Well, the classic approach to this problem would be to create a defaultdict:

import collections
histogram = collections.defaultdict(int)

Then iterate over the dictionaries in the list, and (using d_list instead of d as the name of the list of dictionaries),

for d in d_list:
    histogram[d['age']] += 1

But you included additional information that confuses me. You said multiple dicts could represent the same user. Do you want to eliminate those duplicates from the histogram? If that's your question, one approach would be to store the users in a dict of user_records using (firstname, lastname) tuples as keys. Then successive dictionaries representing the same user would smash one another and only one record per user would be preserved. Then iterate over the values in that dictionary (perhaps using user_records.itervalues()).

This general approach can be modified to use whatever values in each record best identifies unique users. If the user_id value is unique per user, then use that as the key instead of (firstname, lastname). But your question suggested (to me) that the user_id wouldn't necessarily be the same for two users who are the same.

• Requirements
Retype the Python histogram answer above word for word, from start to finish.

• Dataset section
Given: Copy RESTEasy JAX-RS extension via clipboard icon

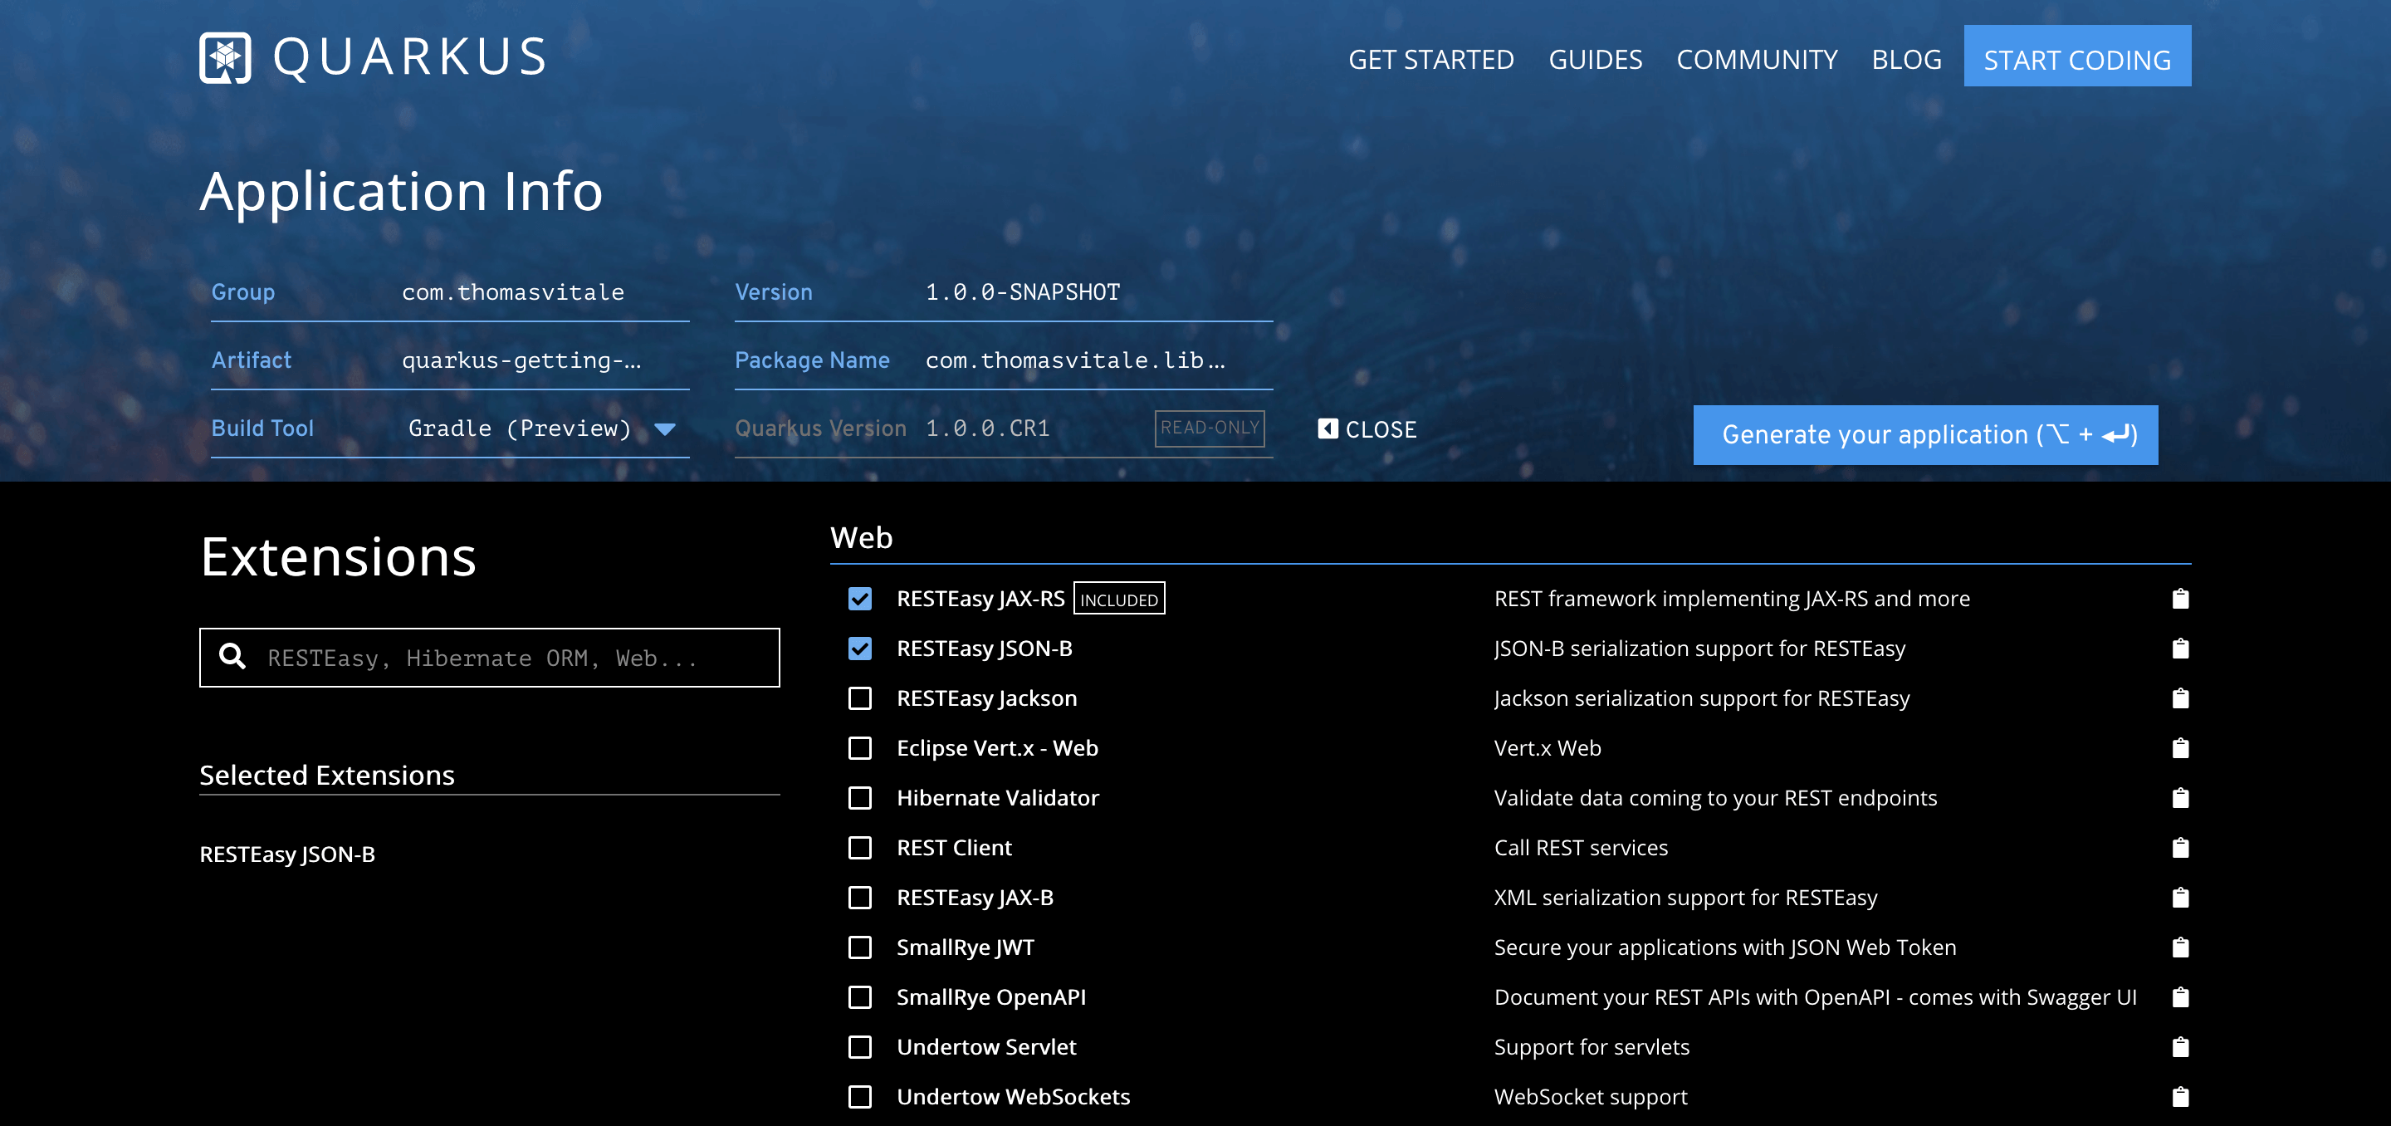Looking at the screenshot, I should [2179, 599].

• Solved problem
Well, the classic approach to this problem would be to create a defaultdict:

import collections
histogram = collections.defaultdict(int)

Then iterate over the dictionaries in the list, and (using d_list instead of d as the name of the list of dictionaries),

for d in d_list:
    histogram[d['age']] += 1

But you included additional information that confuses me. You said multiple dicts could represent the same user. Do you want to eliminate those duplicates from the histogram? If that's your question, one approach would be to store the users in a dict of user_records using (firstname, lastname) tuples as keys. Then successive dictionaries representing the same user would smash one another and only one record per user would be preserved. Then iterate over the values in that dictionary (perhaps using user_records.itervalues()).

This general approach can be modified to use whatever values in each record best identifies unique users. If the user_id value is unique per user, then use that as the key instead of (firstname, lastname). But your question suggested (to me) that the user_id wouldn't necessarily be the same for two users who are the same.